**Work to be completed:** Render the lines from the start of the records through the line containing "[x=597, y=221]", inclusive, as a Markdown table with the columns Row and Line, omitting blank lines.

**Source records:**
┌──
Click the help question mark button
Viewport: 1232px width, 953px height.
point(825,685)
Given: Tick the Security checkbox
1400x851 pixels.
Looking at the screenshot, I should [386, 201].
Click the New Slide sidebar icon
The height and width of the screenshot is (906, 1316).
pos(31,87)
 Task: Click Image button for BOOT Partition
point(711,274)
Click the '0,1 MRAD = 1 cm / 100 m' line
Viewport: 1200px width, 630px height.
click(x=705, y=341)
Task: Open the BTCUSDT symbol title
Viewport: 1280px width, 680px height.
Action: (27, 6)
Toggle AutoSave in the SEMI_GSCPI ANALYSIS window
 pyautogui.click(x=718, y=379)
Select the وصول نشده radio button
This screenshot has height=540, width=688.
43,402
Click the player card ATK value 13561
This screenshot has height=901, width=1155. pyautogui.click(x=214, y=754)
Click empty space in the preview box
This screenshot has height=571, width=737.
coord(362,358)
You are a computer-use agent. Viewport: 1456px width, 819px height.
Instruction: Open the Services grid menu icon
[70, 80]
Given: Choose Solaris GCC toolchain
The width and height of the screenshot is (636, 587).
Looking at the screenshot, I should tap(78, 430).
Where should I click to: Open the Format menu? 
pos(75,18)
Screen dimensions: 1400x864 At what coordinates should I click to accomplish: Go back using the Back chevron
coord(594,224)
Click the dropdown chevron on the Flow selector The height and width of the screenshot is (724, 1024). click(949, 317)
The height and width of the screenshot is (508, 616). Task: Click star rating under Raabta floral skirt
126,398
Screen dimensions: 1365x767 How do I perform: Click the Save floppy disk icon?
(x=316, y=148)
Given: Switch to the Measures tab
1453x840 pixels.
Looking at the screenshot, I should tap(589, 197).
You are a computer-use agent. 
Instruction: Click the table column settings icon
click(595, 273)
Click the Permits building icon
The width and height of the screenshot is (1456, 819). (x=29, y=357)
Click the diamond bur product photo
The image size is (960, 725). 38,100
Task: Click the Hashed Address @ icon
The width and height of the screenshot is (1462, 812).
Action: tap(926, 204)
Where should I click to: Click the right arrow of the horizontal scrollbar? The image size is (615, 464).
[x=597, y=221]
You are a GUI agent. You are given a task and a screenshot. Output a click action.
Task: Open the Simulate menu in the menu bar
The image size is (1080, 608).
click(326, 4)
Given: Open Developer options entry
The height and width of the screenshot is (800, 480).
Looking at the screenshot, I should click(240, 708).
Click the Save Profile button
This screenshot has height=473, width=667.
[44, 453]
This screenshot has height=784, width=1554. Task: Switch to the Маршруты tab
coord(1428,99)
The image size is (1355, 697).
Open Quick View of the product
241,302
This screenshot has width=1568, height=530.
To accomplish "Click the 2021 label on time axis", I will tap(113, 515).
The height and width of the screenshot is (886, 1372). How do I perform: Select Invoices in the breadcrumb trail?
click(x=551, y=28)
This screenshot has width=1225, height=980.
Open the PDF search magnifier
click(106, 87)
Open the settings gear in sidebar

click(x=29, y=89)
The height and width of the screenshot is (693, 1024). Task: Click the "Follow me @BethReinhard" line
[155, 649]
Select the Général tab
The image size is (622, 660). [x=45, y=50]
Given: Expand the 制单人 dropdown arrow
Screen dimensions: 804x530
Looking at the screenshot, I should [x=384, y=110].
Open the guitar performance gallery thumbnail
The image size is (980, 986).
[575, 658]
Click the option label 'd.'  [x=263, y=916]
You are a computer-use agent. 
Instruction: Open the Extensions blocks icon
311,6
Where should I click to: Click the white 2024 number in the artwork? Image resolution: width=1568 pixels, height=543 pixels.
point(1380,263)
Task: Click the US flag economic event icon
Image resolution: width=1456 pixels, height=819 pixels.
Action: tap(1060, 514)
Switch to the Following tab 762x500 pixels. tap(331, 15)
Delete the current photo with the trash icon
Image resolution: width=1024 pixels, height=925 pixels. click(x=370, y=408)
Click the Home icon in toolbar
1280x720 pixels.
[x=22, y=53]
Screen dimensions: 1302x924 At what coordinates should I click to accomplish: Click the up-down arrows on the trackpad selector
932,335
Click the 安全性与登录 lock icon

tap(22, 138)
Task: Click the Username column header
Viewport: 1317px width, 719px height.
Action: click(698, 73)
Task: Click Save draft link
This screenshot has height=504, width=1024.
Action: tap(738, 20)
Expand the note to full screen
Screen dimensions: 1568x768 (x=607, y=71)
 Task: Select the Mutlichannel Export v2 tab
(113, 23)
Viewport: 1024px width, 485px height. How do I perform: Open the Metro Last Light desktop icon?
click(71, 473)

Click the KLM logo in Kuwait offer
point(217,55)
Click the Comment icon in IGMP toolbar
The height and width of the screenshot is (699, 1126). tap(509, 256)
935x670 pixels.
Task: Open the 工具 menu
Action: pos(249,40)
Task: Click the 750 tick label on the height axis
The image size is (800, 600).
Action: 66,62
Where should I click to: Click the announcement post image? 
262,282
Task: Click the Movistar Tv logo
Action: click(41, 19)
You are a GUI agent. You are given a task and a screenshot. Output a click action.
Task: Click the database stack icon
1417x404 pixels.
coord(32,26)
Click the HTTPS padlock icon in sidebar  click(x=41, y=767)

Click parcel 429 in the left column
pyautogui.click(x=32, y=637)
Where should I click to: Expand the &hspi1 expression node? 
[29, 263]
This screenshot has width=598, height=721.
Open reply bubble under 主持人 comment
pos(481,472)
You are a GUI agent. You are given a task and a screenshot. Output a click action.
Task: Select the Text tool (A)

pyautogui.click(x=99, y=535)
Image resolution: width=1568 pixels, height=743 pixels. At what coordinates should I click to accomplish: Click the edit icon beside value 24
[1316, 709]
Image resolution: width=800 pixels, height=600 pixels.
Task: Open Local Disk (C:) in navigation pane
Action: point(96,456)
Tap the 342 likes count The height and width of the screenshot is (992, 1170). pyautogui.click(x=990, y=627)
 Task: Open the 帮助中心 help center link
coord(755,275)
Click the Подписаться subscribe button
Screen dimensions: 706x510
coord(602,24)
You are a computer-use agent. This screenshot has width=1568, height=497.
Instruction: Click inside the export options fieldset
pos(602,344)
└──
**Result for this task:**
| Row | Line |
|---|---|
| 1 | Click the help question mark button |
| 2 | Viewport: 1232px width, 953px height. |
| 3 | point(825,685) |
| 4 | Given: Tick the Security checkbox |
| 5 | 1400x851 pixels. |
| 6 | Looking at the screenshot, I should [386, 201]. |
| 7 | Click the New Slide sidebar icon |
| 8 | The height and width of the screenshot is (906, 1316). |
| 9 | pos(31,87) |
| 10 |  Task: Click Image button for BOOT Partition |
| 11 | point(711,274) |
| 12 | Click the '0,1 MRAD = 1 cm / 100 m' line |
| 13 | Viewport: 1200px width, 630px height. |
| 14 | click(x=705, y=341) |
| 15 | Task: Open the BTCUSDT symbol title |
| 16 | Viewport: 1280px width, 680px height. |
| 17 | Action: (27, 6) |
| 18 | Toggle AutoSave in the SEMI_GSCPI ANALYSIS window |
| 19 |  pyautogui.click(x=718, y=379) |
| 20 | Select the وصول نشده radio button |
| 21 | This screenshot has height=540, width=688. |
| 22 | 43,402 |
| 23 | Click the player card ATK value 13561 |
| 24 | This screenshot has height=901, width=1155. pyautogui.click(x=214, y=754) |
| 25 | Click empty space in the preview box |
| 26 | This screenshot has height=571, width=737. |
| 27 | coord(362,358) |
| 28 | You are a computer-use agent. Viewport: 1456px width, 819px height. |
| 29 | Instruction: Open the Services grid menu icon |
| 30 | [70, 80] |
| 31 | Given: Choose Solaris GCC toolchain |
| 32 | The width and height of the screenshot is (636, 587). |
| 33 | Looking at the screenshot, I should tap(78, 430). |
| 34 | Where should I click to: Open the Format menu?  |
| 35 | pos(75,18) |
| 36 | Screen dimensions: 1400x864 At what coordinates should I click to accomplish: Go back using the Back chevron |
| 37 | coord(594,224) |
| 38 | Click the dropdown chevron on the Flow selector The height and width of the screenshot is (724, 1024). click(949, 317) |
| 39 | The height and width of the screenshot is (508, 616). Task: Click star rating under Raabta floral skirt |
| 40 | 126,398 |
| 41 | Screen dimensions: 1365x767 How do I perform: Click the Save floppy disk icon? |
| 42 | (x=316, y=148) |
| 43 | Given: Switch to the Measures tab |
| 44 | 1453x840 pixels. |
| 45 | Looking at the screenshot, I should tap(589, 197). |
| 46 | You are a computer-use agent.  |
| 47 | Instruction: Click the table column settings icon |
| 48 | click(595, 273) |
| 49 | Click the Permits building icon |
| 50 | The width and height of the screenshot is (1456, 819). (x=29, y=357) |
| 51 | Click the diamond bur product photo |
| 52 | The image size is (960, 725). 38,100 |
| 53 | Task: Click the Hashed Address @ icon |
| 54 | The width and height of the screenshot is (1462, 812). |
| 55 | Action: tap(926, 204) |
| 56 | Where should I click to: Click the right arrow of the horizontal scrollbar? The image size is (615, 464). |
| 57 | [x=597, y=221] |